Practice: Implement a tokenizer that selects just the capitalized words.

Practice: Read about named entity recognition in wikipedia or some other introductory source. Implement a method to replace all currency named entities (e.g., $20.54) in a sentence with a mask (e.g., MONEY). Use sub() method after compiling the regular expression.

Practice: Implement the below string methods as regular expressions. This is just for practice and the original string functions would be more efficient.

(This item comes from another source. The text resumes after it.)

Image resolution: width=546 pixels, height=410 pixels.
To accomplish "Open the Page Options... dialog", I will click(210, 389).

Practice: what does regular expression correspond to - `[a‐zA‐Z0‐9!#$%&''+,/=?^_`{|}~‐])+(\.[a‐zA‐Z0‐9!#$%&’‘+/=?^_`{|}~‐]+)@([A‐Za‐z0‐9]([A‐Za‐z0‐9‐][A‐Za‐z0‐9])?\\.)+[A‐Za‐z0‐9]([A‐Za‐z0‐9‐]*[A‐Za‐z0‐9])?`? Implement it in verbose mode and comment each individual part.

Homework

Below is the description of ELIZA from Wikipedia. Implement a version of ELIZA in Python in an IDE like VS Code and insert the code at the end of the description.

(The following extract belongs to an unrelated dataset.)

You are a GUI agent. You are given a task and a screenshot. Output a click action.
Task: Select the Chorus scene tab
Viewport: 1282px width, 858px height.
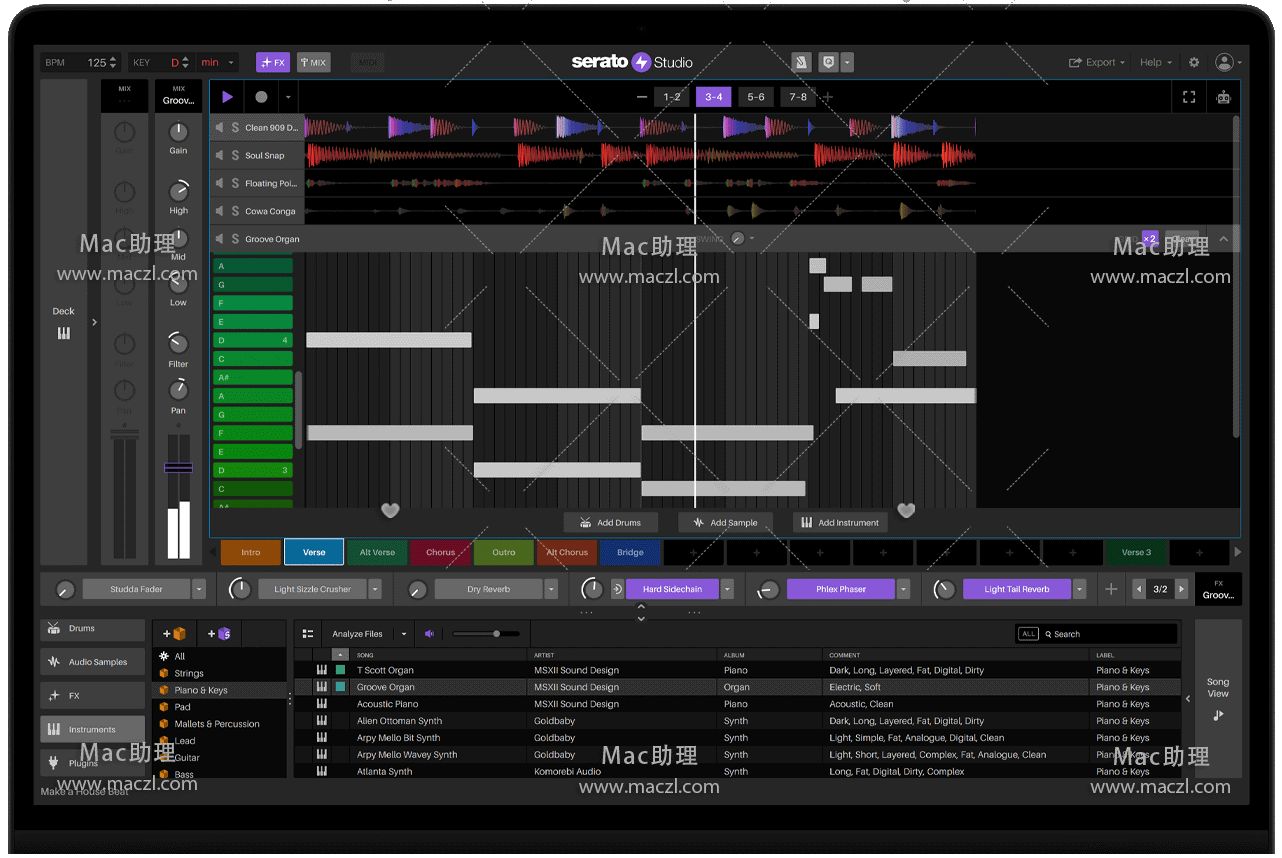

In 1966, he published a comparatively simple program called ELIZA, named after the ingenue in George Bernard Shaw’s Pygmalion, which performed natural language processing. Driven by a script named DOCTOR, it was capable of engaging humans in a conversation which bore a striking resemblance to one with an empathic psychologist. Weizenbaum modeled its conversational style after Carl Rogers, who introduced the use of open-ended questions to encourage patients to communicate more effectively with therapists. The program applied pattern matching rules to statements to figure out its replies. (Programs like this are now called chatbots.) It is considered the forerunner of thinking machines. Weizenbaum was shocked that his program was taken seriously by many users, who would open their hearts to it. Famously, when observing his secretary using the software - who was aware that it was a simulation - she asked Weizenbaum: “would you mind leaving the room please?”. ELIZA itself examined the text for keywords, applied values to said keywords, and transformed the input into an output; the script that ELIZA ran determined the keywords, set the values of keywords, and set the rules of transformation for the output. Weizenbaum chose to make the DOCTOR script in the context of psychotherapy to “sidestep the problem of giving the program a data base of real-world knowledge”, as in a Rogerian therapeutic situation, the program had only to reflect back the patient’s statements. The algorithms of DOCTOR allowed for a deceptively intelligent response, which deceived many individuals when first using the program.